*EXCERPT*
============================================================
Advocating for the Survival of Family Child Care

The Unintended Consequences of Universal Prekindergarten (UPK) and Transitional Kindergarten (TK) Implementation on Child Care Providers: Advocating for the Survival of Family Child Care

In the dynamic landscape of early childhood education, the advent of Universal Prekindergarten (UPK) and Transitional Kindergarten (TK) programs has garnered considerable attention. While these initiatives aim to enhance educational opportunities for young learners, the potential ramifications on family child care providers cannot be ignored. The Association of Valley Family Child Care Providers (VFCCA) in Alameda County is spearheading a fervent advocacy effort to shed light on the unintended consequences that UPK and TK implementation might bring upon the child care community. With a history of resilience marked by weathering the storm of the COVID-19 pandemic, the association now faces a new challenge: safeguarding the very survival of the family child care industry.

The COVID-19 pandemic acted as a crucible for the child care sector, resulting in the unfortunate closure of nearly 50 percent of child care providers in the Alameda County area. These closures exposed the fragility of the industry and its vulnerability to external shocks. As the association now confronts the specter of UPK and TK implementation, an additional 20 percent of providers are projected to be pushed out of the market. This impending toll casts a dark shadow over the once-vibrant landscape of family child care.

The government’s well-intentioned drive towards implementing UPK and TK stems from the aspiration to provide universal access to high-quality early education. However, the path to achieving this noble goal inadvertently intersects with family child care providers, potentially jeopardizing their existence. As UPK and TK programs expand their reach, families may opt for these government-funded alternatives, causing a decline in enrollment for family child care providers. The unintended consequence is the destabilization of a sector that has long been a cornerstone of early education.
============================================================
Stored items
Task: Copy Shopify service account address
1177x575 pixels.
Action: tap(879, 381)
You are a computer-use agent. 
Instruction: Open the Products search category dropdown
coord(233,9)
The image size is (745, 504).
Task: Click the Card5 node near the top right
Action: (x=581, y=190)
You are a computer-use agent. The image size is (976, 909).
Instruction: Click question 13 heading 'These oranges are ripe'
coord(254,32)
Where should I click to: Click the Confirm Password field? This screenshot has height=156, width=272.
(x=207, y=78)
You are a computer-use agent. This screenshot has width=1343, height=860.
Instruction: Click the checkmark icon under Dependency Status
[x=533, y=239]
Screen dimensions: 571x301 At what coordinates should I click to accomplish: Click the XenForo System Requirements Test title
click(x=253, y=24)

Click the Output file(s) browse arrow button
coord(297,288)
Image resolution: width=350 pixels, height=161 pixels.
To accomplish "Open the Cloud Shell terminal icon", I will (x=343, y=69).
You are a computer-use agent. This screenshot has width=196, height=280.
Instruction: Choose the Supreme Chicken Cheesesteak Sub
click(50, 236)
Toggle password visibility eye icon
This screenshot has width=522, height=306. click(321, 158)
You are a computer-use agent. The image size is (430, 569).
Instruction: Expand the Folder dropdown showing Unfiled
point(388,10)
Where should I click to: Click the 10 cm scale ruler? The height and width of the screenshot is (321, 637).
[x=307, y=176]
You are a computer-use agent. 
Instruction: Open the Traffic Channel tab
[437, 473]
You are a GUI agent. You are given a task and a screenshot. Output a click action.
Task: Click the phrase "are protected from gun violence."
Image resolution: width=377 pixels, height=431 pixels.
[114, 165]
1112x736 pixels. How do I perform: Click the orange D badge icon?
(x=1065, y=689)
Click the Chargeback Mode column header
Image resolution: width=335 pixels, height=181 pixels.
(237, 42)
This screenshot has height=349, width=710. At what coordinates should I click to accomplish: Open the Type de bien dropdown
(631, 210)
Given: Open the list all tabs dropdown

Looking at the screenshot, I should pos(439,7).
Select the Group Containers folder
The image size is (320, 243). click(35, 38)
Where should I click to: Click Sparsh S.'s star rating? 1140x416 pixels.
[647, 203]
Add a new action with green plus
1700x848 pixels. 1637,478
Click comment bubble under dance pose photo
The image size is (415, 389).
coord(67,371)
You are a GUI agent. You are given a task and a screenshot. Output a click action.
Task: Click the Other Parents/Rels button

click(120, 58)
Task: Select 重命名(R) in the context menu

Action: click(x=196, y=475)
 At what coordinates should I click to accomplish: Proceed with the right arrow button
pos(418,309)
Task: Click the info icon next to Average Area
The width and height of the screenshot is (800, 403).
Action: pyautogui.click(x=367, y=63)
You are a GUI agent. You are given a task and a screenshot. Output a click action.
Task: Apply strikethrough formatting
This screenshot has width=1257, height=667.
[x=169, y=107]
============================================================
Carry on the text about family child care and UPK/TK implementation from the point where it stops.

VFCCA recognizes that the push for UPK and TK programs is driven by a commitment to educational equity. However, their advocacy efforts center around the critical need to strike a balance between advancing educational accessibility and preserving a rich ecosystem of child care providers. They contend that the unique benefits offered by family child care providers—personalized attention, a nurturing environment, and a sense of community—cannot be fully replicated in larger institutional settings.

Moreover, the association underscores the economic ramifications of a dwindling family child care industry. These providers are not just educators; they are small business owners who contribute significantly to the local economy. Their closures would result in job losses, impacting the livelihoods of not just the providers themselves but also the support staff they employ. The ripple effect extends further to local suppliers, who rely on these providers for various services.

As the advocacy efforts gain momentum, VFCCA envisions a collaborative dialogue between the government and the child care community. They seek to ensure that the voice of family child care providers is heard at the highest levels, enabling policymakers to make informed decisions that take into account the unique challenges faced by this sector. The association emphasizes that proactive engagement can lead to solutions that align the goals of educational expansion with the preservation of a diverse early education landscape.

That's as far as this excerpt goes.